Line filter on the word "This": copy each matching line from the entries.

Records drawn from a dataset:
━━━━━━━━━━

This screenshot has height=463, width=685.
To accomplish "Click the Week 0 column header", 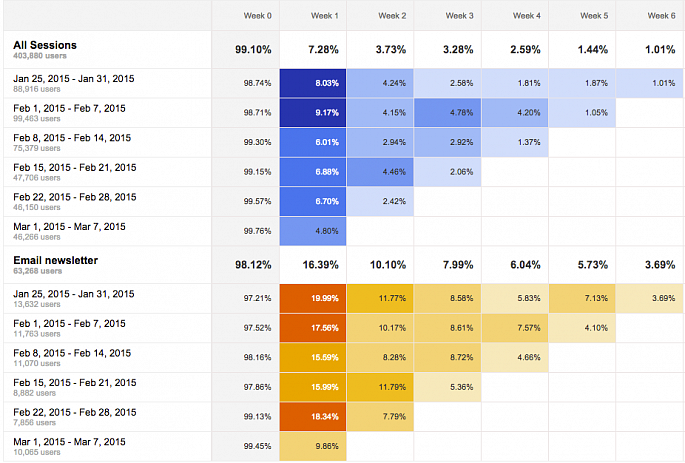I will tap(258, 16).
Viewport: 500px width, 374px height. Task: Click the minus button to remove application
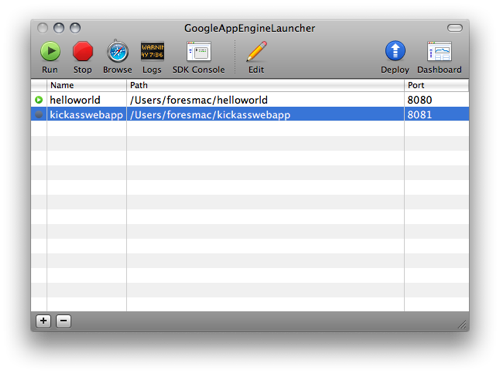(63, 321)
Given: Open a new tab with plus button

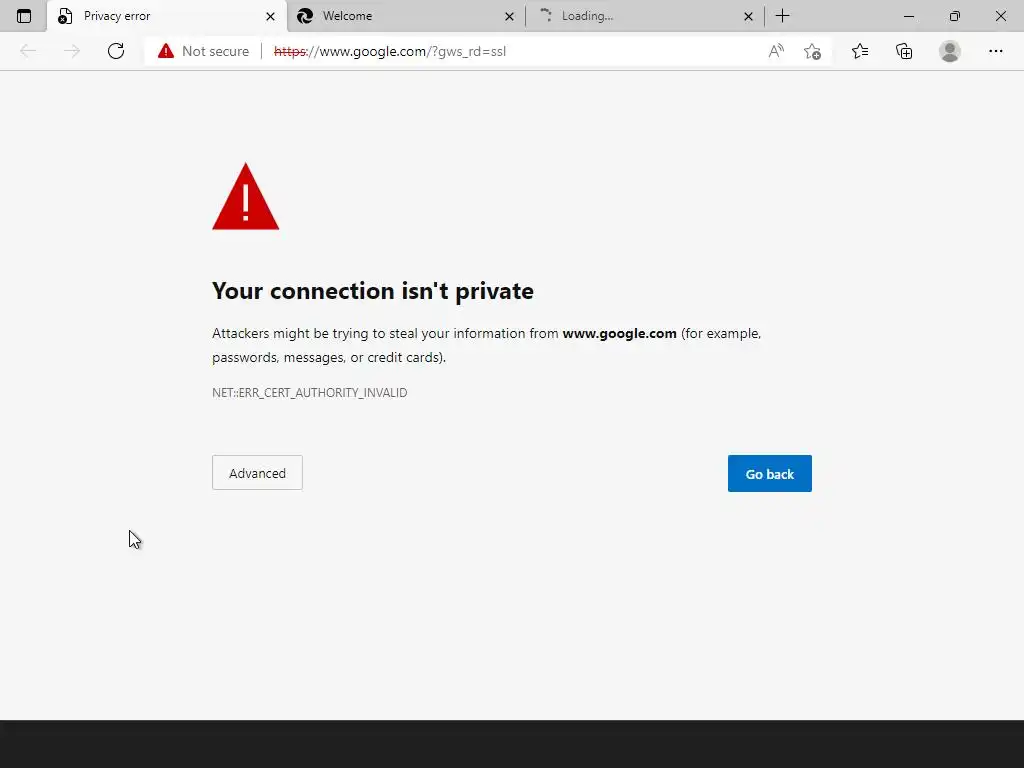Looking at the screenshot, I should 782,16.
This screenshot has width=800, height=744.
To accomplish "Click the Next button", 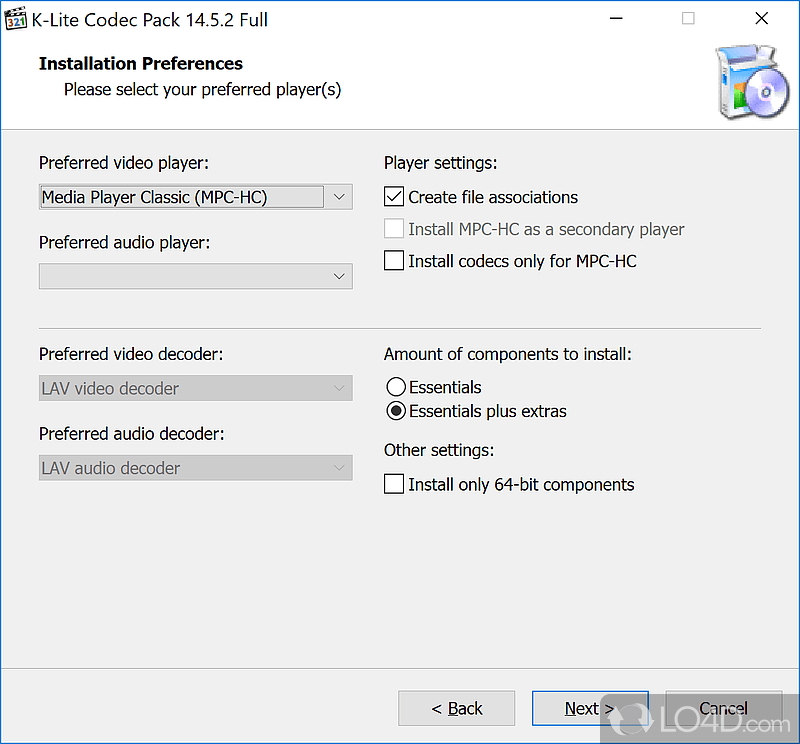I will [589, 708].
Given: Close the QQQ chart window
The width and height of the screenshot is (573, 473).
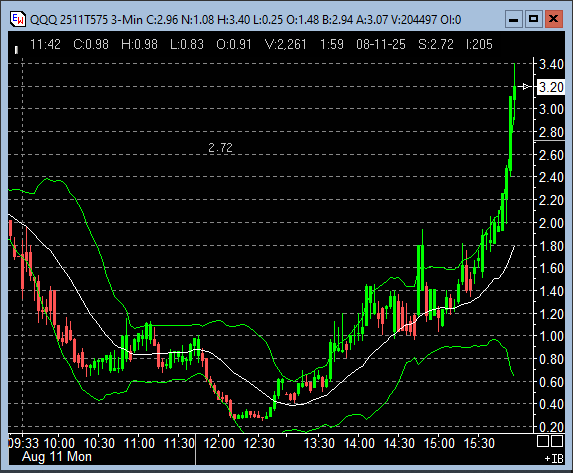Looking at the screenshot, I should pos(554,19).
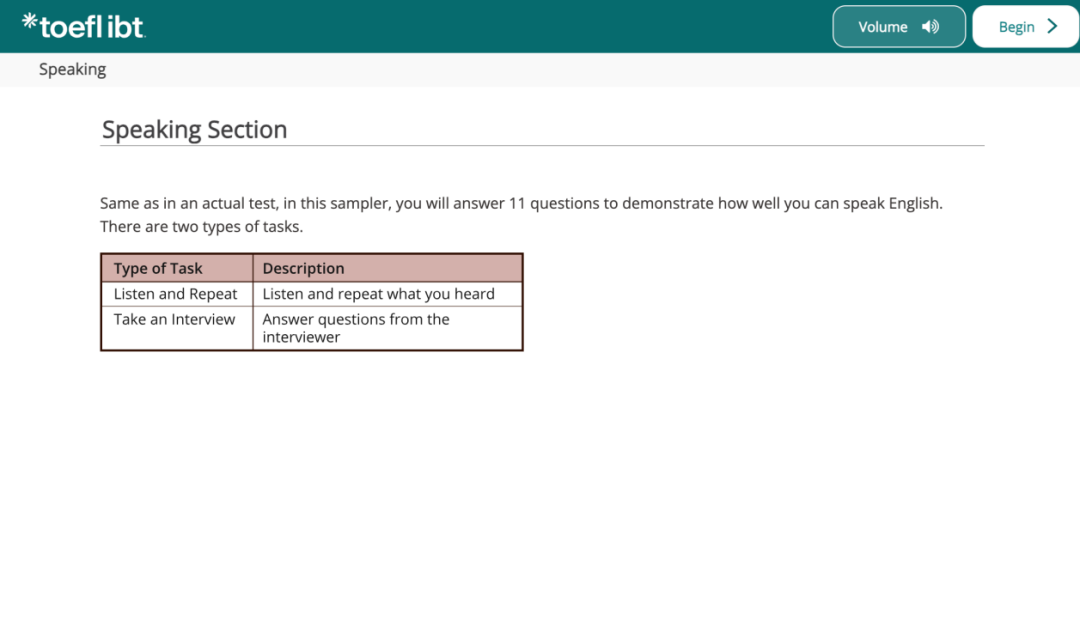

━━━━━━━━━━

Reply -
This screenshot has height=463, width=685.
This screenshot has width=800, height=744.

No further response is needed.